Building semantic search applications using Spring AI Embeddings and vector stores
Introduction: Understanding Semantic Search and Embeddings in Modern Applications
Semantic search is transforming how modern applications retrieve information. Unlike traditional keyword search, which depends on exact word matches, semantic search utilizes AI-driven embeddings to grasp the contextual meaning behind queries and documents. This approach delivers more relevant and accurate results, especially in scenarios involving synonyms, paraphrasing, or complex language. At the heart of semantic search are embeddings—dense vector representations of text that capture semantic relationships. In this practical guide, you’ll discover how to build a semantic search application with Spring AI, integrate it with a vector store, and implement features suited for real-world use cases.
How Embeddings Enable Semantic Similarity Search vs. Keyword Search
Embeddings are high-dimensional numerical vectors generated by large language models to represent text. Each sentence, paragraph, or document is mapped to a point in vector space, ensuring that semantically similar texts are positioned close together, regardless of their exact wording. This is a significant advancement over keyword-based search, which only retrieves documents containing specific terms. For instance, a keyword search for ‘car’ might overlook documents that mention ‘automobile’, whereas semantic search recognizes their equivalence. By storing embeddings in a vector store and applying similarity metrics like cosine similarity, you can efficiently retrieve the most relevant documents for a query—even when different vocabulary is used.

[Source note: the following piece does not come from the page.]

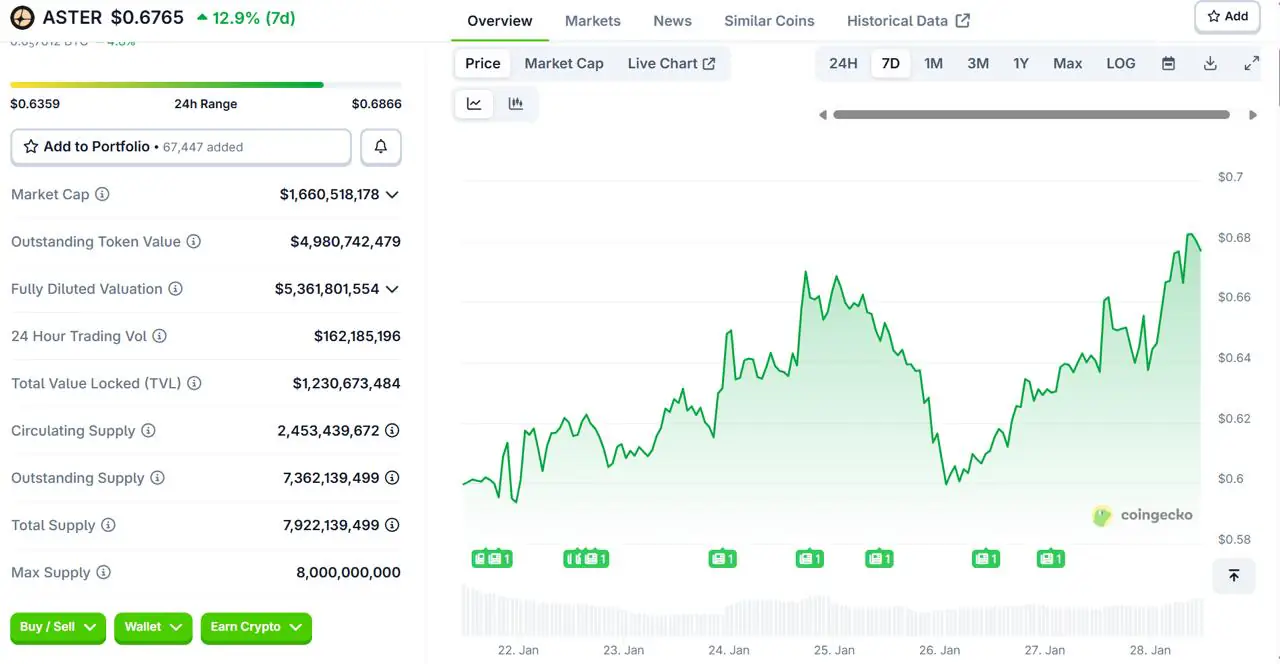Open the Live Chart link

(671, 63)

Setting Up a Spring Boot Project with Spring AI and Vector Store Dependencies
Begin by creating a new Spring Boot project using Spring Initializr. Select Java 17 or newer, include the ‘Spring Web’ starter, and add ‘Spring AI’ dependencies. For vector storage, choose a provider such as PGVector (a PostgreSQL extension), Pinecone, or Redis. This guide uses PGVector, but the setup is similar for other stores.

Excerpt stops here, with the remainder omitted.